Records provided>
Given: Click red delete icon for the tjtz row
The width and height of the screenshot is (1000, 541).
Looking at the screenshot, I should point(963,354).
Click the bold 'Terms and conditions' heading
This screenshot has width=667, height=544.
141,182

What you should do> Your task is to return all of the material exactly.

Reply>
Given: Click red delete icon for the tjtz row
The width and height of the screenshot is (1000, 541).
Looking at the screenshot, I should point(963,354).
Click the bold 'Terms and conditions' heading
This screenshot has width=667, height=544.
141,182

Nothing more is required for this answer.